→ WHAT IS REQUIRED
The answer must consist solely of the line containing "Given: Click the security code help icon" and every line after it in the records below, through the last, each reproduced exactly.
(THE INPUT)
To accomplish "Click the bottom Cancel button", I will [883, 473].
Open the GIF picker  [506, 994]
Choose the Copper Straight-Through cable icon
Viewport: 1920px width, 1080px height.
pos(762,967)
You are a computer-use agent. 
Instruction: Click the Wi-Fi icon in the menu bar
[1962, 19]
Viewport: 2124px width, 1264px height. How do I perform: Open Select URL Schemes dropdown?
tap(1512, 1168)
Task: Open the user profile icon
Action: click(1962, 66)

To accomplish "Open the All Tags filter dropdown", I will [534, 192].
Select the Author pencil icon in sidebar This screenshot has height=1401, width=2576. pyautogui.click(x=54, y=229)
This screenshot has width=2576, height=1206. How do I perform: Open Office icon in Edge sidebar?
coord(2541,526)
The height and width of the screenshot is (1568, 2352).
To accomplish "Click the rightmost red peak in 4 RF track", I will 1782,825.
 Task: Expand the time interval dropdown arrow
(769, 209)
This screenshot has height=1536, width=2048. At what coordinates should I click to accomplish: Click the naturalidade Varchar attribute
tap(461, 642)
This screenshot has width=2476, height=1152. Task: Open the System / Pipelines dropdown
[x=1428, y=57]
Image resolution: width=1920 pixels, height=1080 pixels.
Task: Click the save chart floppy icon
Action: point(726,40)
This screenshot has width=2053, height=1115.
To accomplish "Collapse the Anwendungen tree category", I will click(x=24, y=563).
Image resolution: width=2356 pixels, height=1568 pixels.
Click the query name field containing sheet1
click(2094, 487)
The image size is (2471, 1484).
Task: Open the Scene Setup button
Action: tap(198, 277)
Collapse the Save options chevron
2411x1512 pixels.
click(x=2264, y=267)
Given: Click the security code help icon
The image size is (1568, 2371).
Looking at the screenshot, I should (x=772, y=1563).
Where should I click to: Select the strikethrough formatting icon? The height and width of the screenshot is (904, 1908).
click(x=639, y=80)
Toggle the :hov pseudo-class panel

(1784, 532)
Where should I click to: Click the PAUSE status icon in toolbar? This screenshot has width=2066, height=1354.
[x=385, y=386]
(End THE INPUT)
→ EXERCISE SOLUTION
Given: Click the security code help icon
The image size is (1568, 2371).
Looking at the screenshot, I should (x=772, y=1563).
Where should I click to: Select the strikethrough formatting icon? The height and width of the screenshot is (904, 1908).
click(x=639, y=80)
Toggle the :hov pseudo-class panel

(1784, 532)
Where should I click to: Click the PAUSE status icon in toolbar? This screenshot has width=2066, height=1354.
[x=385, y=386]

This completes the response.